SOURCE EXTRACT:
-- begin --
This thread has been locked.

If you have a related question, please click the "Ask a related question" button in the top right corner. The newly created question will be automatically linked to this question.

  • TI Thinks Resolved

LP873220-Q1: LP873220RHDRQ1 OTP

Intellectual 280 points

Replies: 7

Views: 146

Part Number: LP873220-Q1

LP873220RHDRQ1 is used to power up AWR1642, and there are some questions need help:

 

1. What is the progress if we need TI OTP factory program?

2.At present, we configure the voltage value by I2C , then enabling EN; but there are some occasional non-working phenomena during many times test.

   Is there a configuration process guide with OTP initially null for reference?

 

3.If TI can provide the driver code of I2C for reference?

Here is my schematic diagram:

Thanks!

  • Hi Julia,

    1. Process for the custom OTP needs business case approval from product line. Please contact your local TI representative to begin discussion regarding this.

    2. Please see www.ti.com/.../snvu582a.pdf for reference for programming.
    My first advice is to check that there is enough time between NRST set high and I2C writings.

    3. Please see programming guide.

    Thank you,
    Jari Niemelä
    --------------------------------------------------
    For more information on Multi-Channel Power Management ICs:
    www.ti.com/pmic 

    Find the right power solution for your processor or FPGA. Visit www.ti.com/SoCPower  today!

  • In reply to Jari Niemela13:

    Thanks for your advice!

    Yes,we found that the OTP register seems to be volatile during debugging: the register restores to the factory settings after power off and restart, but if the restart interval is short, the voltage is not low to the threshold value, and the register can be saved.

    The document only guides the reference value of the OTP register. Is there a reference C code driver for LP873220?

    We would like to refer to the official driver for processing, thanks!

  • In reply to Julia Ju:

    Julia,

    There is no driver for the LP873220. The device has all of the settings programmed in at the factory, and any changes need to be made to the registers via I2C after the device is powered on.

    We also have versions of this device that are designed to be configured at startup. The LP873300 and LP873200 have all of the rails disabled by default so that the settings can all be modified before any of the rails turn on.

    www.ti.com/.../LP8733-Q1

    Thank you,
    Nick Jakse
    --------------------------------------------------
    Find the right power solution for your processor or FPGA. Visit www.ti.com/SoCPower today!

  • In reply to Jari Niemela13:

    We currently follow below steps:

        Pull down EN à

        Manual reset the chip (RESET register SW_RESET bit set 1) à

        Waiting RESET_REG_INT bit to be 0 à

        Configure the output voltage (only configure BUCK0, BUCK1, LDO0, LDO1 output, others remain OTP default value) à

        Pull up EN

    There are still occasional chips that cannot output the corresponding voltage correctly, while the EN will be pulled down by the chip itself.

    Whether it will be affected if step 4 (Clear Interrupts) is not operated?

    What interrupts should clear if “Clear Interrupts”is a must? How to clean up?

  • In reply to Julia Ju:

    Julia,

    Please let me clear some things up.

    1. You cannot "wait" for the RESET_REG_INT bit to be set to 0. When the registers are reset to the default values this bit will be set to 1, and can only be set to 0 by writing a 1 to that bit.
-- end --
SUPPLIED MATERIAL:
-- begin --
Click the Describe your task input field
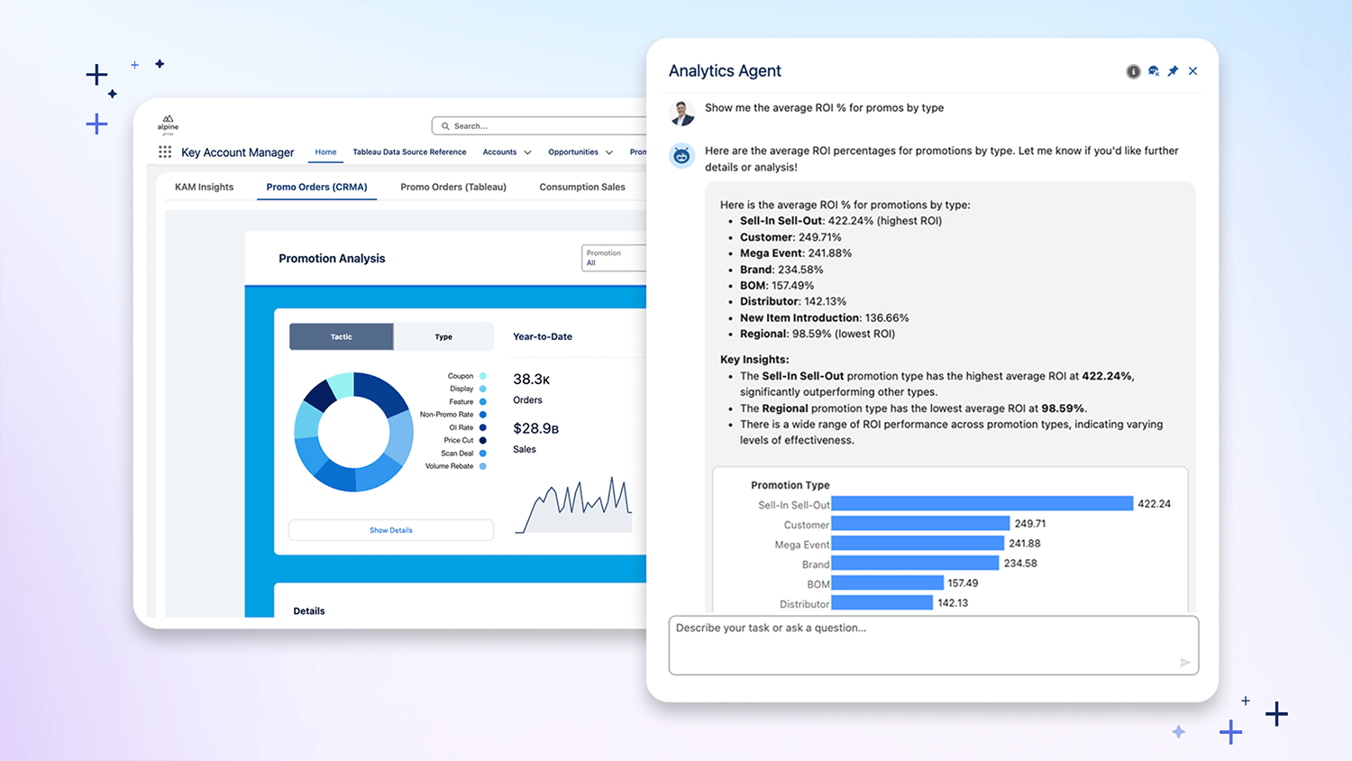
-- end --
REQUIRED ACTIONS:
1. Reproduce the LP873220 forum thread word for word, from "Yes,we found that" up to and including "is powered on.".
2. Summarize the LP873220 forum thread in three sentences.

FINAL ANSWERS:
1.
Yes,we found that the OTP register seems to be volatile during debugging: the register restores to the factory settings after power off and restart, but if the restart interval is short, the voltage is not low to the threshold value, and the register can be saved.

    The document only guides the reference value of the OTP register. Is there a reference C code driver for LP873220?

    We would like to refer to the official driver for processing, thanks!

  • In reply to Julia Ju:

    Julia,

    There is no driver for the LP873220. The device has all of the settings programmed in at the factory, and any changes need to be made to the registers via I2C after the device is powered on.

2. A user powering an AWR1642 with the LP873220RHDRQ1 asks about TI's factory OTP programming, a configuration guide for occasional failures when voltages are set over I2C before EN is enabled, and reference I2C driver code. TI replies that custom OTP needs business case approval from the product line and points to a programming guide. TI also states that no driver exists for the LP873220 because changes are made to the registers via I2C after power-on, and it explains that the RESET_REG_INT bit is set to 1 when the registers reset and can only be set to 0 by writing a 1 to it.